◆ **Records for this exercise**
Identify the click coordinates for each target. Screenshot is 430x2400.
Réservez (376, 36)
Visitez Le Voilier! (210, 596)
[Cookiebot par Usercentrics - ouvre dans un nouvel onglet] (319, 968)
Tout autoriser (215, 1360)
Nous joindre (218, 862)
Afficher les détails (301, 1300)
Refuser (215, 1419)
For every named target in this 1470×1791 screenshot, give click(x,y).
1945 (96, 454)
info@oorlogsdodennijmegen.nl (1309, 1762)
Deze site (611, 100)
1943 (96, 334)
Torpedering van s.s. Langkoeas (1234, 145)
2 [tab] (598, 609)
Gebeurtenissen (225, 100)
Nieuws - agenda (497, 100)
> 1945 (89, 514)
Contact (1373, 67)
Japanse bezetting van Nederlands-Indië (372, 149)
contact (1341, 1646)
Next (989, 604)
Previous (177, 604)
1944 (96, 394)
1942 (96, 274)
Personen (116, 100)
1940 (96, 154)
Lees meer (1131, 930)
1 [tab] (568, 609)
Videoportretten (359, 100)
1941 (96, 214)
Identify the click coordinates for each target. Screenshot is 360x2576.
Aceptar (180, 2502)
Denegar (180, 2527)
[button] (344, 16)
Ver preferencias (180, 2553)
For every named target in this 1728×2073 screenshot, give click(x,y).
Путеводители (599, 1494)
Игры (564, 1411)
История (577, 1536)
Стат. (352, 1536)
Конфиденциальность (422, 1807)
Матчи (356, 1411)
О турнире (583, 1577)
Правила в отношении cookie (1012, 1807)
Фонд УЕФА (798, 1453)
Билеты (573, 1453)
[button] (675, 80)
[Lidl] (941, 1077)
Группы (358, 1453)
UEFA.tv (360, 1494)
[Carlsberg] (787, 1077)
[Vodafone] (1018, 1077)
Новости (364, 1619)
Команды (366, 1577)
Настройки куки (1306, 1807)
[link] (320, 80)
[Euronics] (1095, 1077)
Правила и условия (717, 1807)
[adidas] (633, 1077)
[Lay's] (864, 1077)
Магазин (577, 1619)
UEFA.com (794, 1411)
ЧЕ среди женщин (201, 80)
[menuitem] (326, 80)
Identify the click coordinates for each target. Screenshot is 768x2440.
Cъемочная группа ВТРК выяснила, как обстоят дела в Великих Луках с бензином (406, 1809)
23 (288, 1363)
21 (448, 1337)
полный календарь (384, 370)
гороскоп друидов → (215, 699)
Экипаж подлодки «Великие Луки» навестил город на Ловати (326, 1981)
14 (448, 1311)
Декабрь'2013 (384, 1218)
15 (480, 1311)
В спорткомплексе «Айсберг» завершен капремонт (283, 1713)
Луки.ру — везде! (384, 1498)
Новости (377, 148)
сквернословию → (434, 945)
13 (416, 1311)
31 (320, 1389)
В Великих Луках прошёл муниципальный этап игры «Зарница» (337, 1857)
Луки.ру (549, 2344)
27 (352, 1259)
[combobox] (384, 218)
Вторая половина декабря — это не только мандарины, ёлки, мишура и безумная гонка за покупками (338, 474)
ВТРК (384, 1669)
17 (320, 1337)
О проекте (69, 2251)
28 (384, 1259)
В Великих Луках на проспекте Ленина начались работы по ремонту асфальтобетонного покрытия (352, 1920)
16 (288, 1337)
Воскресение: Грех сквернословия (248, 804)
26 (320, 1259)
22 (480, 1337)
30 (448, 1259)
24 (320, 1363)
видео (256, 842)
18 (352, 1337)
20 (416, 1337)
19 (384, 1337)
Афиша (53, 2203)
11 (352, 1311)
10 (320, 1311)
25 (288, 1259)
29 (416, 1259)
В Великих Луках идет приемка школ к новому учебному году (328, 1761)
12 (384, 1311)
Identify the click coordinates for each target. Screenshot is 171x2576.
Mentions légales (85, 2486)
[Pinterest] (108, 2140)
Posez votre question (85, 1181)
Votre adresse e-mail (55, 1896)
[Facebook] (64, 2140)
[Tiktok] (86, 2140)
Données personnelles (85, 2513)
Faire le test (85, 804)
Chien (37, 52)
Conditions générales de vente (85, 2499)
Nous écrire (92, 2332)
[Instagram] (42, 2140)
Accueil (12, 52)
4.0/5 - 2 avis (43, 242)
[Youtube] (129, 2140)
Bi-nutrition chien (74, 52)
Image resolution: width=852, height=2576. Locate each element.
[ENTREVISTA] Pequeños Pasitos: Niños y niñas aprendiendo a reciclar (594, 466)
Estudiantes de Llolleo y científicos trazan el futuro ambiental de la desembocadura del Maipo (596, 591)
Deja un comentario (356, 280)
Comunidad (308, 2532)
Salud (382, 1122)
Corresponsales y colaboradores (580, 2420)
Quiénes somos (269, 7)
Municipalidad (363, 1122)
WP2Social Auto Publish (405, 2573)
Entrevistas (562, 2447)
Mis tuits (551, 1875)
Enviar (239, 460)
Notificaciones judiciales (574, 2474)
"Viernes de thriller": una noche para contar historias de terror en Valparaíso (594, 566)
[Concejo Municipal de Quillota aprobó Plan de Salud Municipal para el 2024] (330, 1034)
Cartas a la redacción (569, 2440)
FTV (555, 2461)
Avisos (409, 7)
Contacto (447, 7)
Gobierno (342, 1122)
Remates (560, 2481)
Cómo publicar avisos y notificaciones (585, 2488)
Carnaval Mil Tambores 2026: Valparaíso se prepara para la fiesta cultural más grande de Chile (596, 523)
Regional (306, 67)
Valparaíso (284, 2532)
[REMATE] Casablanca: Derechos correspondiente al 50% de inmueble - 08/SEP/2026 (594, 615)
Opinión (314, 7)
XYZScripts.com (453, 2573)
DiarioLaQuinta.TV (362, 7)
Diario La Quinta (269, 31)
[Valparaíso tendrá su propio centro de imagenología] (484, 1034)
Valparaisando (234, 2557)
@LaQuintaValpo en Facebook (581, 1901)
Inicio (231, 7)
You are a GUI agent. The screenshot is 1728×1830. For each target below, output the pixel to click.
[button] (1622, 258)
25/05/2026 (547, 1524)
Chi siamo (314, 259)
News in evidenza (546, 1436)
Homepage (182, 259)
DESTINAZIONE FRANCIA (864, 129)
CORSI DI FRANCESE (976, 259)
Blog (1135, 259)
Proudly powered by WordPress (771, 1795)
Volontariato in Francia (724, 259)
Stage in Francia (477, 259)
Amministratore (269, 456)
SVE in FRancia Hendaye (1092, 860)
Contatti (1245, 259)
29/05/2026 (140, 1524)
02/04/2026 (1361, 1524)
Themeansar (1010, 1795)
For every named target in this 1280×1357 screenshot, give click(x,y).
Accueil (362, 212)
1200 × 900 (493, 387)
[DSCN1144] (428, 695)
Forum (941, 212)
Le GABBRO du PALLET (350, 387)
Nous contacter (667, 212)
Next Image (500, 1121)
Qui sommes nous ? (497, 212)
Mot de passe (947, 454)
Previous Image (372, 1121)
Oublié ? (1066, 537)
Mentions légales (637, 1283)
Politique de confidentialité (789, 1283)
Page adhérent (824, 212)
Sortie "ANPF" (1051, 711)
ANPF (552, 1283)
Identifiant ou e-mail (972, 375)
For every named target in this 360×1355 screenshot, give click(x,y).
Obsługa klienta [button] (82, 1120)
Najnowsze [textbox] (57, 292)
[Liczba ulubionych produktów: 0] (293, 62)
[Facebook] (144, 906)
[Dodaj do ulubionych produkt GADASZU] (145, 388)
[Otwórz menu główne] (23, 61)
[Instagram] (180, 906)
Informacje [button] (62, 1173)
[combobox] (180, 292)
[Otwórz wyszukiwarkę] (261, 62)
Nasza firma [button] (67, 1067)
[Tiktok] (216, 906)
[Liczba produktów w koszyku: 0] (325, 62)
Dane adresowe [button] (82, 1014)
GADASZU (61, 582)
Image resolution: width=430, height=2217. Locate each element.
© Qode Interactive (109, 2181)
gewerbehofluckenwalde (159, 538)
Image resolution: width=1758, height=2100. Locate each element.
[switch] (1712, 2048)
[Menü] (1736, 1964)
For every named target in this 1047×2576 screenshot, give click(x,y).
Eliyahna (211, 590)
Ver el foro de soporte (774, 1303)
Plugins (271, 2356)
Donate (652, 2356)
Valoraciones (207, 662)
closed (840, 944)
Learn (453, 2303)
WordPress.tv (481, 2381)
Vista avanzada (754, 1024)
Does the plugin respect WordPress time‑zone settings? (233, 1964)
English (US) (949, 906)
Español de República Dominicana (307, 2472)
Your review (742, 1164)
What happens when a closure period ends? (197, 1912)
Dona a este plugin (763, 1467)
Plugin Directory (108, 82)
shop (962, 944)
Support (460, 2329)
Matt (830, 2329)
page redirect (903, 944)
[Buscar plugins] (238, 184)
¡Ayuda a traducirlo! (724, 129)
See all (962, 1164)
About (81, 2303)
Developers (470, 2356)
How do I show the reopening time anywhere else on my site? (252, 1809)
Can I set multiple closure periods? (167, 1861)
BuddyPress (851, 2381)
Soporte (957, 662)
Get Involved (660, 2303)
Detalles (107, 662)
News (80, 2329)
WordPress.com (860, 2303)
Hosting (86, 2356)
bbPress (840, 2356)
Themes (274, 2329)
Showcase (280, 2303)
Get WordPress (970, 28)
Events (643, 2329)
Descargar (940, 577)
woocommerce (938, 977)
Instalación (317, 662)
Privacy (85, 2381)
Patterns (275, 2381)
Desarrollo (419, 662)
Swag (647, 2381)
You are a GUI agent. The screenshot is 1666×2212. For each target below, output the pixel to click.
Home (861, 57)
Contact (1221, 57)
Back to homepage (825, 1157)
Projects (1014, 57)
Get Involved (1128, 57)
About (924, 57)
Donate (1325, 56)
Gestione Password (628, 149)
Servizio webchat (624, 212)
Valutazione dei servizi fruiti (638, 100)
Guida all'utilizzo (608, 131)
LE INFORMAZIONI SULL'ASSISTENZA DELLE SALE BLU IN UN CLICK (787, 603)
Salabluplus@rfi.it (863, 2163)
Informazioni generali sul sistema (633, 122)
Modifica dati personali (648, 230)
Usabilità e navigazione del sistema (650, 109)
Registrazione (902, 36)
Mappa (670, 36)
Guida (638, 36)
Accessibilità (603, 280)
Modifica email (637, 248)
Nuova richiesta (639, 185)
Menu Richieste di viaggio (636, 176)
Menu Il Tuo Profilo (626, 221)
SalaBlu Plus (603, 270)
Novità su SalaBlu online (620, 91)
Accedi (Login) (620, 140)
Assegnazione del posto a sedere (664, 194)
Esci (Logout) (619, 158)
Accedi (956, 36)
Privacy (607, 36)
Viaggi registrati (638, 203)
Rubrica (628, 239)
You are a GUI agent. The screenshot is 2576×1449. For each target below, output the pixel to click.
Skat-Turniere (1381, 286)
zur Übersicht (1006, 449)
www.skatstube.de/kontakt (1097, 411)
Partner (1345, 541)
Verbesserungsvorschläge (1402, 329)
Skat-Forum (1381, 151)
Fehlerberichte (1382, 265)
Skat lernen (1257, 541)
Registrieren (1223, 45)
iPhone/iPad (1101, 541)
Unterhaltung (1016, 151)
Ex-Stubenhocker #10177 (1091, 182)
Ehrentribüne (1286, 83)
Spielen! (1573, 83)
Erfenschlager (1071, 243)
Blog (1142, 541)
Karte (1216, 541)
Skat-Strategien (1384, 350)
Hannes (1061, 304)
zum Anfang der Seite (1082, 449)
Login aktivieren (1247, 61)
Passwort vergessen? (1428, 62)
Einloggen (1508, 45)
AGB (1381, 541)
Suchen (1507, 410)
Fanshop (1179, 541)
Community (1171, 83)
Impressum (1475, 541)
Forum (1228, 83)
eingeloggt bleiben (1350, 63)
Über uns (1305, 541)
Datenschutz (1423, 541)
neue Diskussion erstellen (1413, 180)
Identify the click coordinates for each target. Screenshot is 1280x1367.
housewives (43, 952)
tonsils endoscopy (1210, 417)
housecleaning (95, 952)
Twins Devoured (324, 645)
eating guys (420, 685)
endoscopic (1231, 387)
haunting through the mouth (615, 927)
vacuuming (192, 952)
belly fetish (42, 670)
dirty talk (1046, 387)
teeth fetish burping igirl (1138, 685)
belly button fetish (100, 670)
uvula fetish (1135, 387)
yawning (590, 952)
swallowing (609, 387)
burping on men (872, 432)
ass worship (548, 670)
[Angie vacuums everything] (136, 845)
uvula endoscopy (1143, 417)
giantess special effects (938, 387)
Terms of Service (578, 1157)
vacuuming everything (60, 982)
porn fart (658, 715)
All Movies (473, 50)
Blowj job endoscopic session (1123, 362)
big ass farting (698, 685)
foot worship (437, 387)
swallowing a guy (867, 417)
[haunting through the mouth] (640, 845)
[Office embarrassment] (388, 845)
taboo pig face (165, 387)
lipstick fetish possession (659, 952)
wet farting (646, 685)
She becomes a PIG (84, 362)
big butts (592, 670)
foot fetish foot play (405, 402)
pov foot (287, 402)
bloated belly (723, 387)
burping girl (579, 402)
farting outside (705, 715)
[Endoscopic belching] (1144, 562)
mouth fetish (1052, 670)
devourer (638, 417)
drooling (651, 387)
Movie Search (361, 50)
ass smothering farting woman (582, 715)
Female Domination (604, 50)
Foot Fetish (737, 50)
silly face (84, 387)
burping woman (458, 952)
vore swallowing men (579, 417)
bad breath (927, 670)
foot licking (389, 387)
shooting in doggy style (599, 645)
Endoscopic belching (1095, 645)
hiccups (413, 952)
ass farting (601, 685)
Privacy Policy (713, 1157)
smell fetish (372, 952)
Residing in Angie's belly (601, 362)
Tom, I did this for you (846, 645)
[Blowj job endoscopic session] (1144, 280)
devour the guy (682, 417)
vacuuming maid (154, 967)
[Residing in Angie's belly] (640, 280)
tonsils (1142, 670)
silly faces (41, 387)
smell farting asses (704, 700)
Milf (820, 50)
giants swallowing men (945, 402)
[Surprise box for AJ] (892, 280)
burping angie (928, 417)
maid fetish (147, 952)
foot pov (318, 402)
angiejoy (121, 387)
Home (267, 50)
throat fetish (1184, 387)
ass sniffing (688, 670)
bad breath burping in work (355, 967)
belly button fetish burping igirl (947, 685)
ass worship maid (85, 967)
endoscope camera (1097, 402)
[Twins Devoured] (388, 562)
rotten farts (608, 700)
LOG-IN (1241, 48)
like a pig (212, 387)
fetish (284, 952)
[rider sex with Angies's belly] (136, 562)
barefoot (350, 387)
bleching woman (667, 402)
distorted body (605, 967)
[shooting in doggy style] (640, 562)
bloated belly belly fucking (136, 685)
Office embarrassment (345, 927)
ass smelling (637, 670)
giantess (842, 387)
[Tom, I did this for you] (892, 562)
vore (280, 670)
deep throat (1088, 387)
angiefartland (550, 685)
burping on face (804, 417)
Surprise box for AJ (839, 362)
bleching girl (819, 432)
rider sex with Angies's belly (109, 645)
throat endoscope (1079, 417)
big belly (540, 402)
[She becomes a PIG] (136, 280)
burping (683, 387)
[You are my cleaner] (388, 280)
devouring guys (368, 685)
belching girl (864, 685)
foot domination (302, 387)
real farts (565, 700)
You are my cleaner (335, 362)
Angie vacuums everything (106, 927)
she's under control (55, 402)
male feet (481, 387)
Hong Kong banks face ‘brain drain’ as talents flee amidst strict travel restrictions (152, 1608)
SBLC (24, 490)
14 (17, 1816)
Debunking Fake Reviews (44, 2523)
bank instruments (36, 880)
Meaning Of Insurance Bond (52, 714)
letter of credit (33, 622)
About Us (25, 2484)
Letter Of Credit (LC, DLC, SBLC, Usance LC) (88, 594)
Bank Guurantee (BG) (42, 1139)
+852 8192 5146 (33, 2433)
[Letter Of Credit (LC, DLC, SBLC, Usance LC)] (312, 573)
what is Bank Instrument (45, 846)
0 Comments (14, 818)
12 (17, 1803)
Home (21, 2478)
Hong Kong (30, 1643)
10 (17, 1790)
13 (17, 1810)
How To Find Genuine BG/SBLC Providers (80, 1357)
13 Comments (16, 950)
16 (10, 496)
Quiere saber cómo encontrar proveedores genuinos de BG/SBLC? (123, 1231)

◆ **Task brief**
Starting at the line above that holds "Developers (470, 2356)" and ending at the line that holds "Suchen (1507, 410)", transcribe each line exactly and include no other lines.

◆ **Answer for this exercise**
Developers (470, 2356)
How do I show the reopening time anywhere else on my site? (252, 1809)
Can I set multiple closure periods? (167, 1861)
BuddyPress (851, 2381)
Soporte (957, 662)
Get Involved (660, 2303)
Detalles (107, 662)
News (80, 2329)
WordPress.com (860, 2303)
Hosting (86, 2356)
bbPress (840, 2356)
Themes (274, 2329)
Showcase (280, 2303)
Get WordPress (970, 28)
Events (643, 2329)
Descargar (940, 577)
woocommerce (938, 977)
Instalación (317, 662)
Privacy (85, 2381)
Patterns (275, 2381)
Desarrollo (419, 662)
Swag (647, 2381)
You are a GUI agent. The screenshot is 1666×2212. For each target below, output the pixel to click.
Home (861, 57)
Contact (1221, 57)
Back to homepage (825, 1157)
Projects (1014, 57)
Get Involved (1128, 57)
About (924, 57)
Donate (1325, 56)
Gestione Password (628, 149)
Servizio webchat (624, 212)
Valutazione dei servizi fruiti (638, 100)
Guida all'utilizzo (608, 131)
LE INFORMAZIONI SULL'ASSISTENZA DELLE SALE BLU IN UN CLICK (787, 603)
Salabluplus@rfi.it (863, 2163)
Informazioni generali sul sistema (633, 122)
Modifica dati personali (648, 230)
Usabilità e navigazione del sistema (650, 109)
Registrazione (902, 36)
Mappa (670, 36)
Guida (638, 36)
Accessibilità (603, 280)
Modifica email (637, 248)
Nuova richiesta (639, 185)
Menu Richieste di viaggio (636, 176)
Menu Il Tuo Profilo (626, 221)
SalaBlu Plus (603, 270)
Novità su SalaBlu online (620, 91)
Accedi (Login) (620, 140)
Assegnazione del posto a sedere (664, 194)
Esci (Logout) (619, 158)
Accedi (956, 36)
Privacy (607, 36)
Viaggi registrati (638, 203)
Rubrica (628, 239)
You are a GUI agent. The screenshot is 2576×1449. For each target below, output the pixel to click.
Skat-Turniere (1381, 286)
zur Übersicht (1006, 449)
www.skatstube.de/kontakt (1097, 411)
Partner (1345, 541)
Verbesserungsvorschläge (1402, 329)
Skat-Forum (1381, 151)
Fehlerberichte (1382, 265)
Skat lernen (1257, 541)
Registrieren (1223, 45)
iPhone/iPad (1101, 541)
Unterhaltung (1016, 151)
Ex-Stubenhocker #10177 (1091, 182)
Ehrentribüne (1286, 83)
Spielen! (1573, 83)
Erfenschlager (1071, 243)
Blog (1142, 541)
Karte (1216, 541)
Skat-Strategien (1384, 350)
Hannes (1061, 304)
zum Anfang der Seite (1082, 449)
Login aktivieren (1247, 61)
Passwort vergessen? (1428, 62)
Einloggen (1508, 45)
AGB (1381, 541)
Suchen (1507, 410)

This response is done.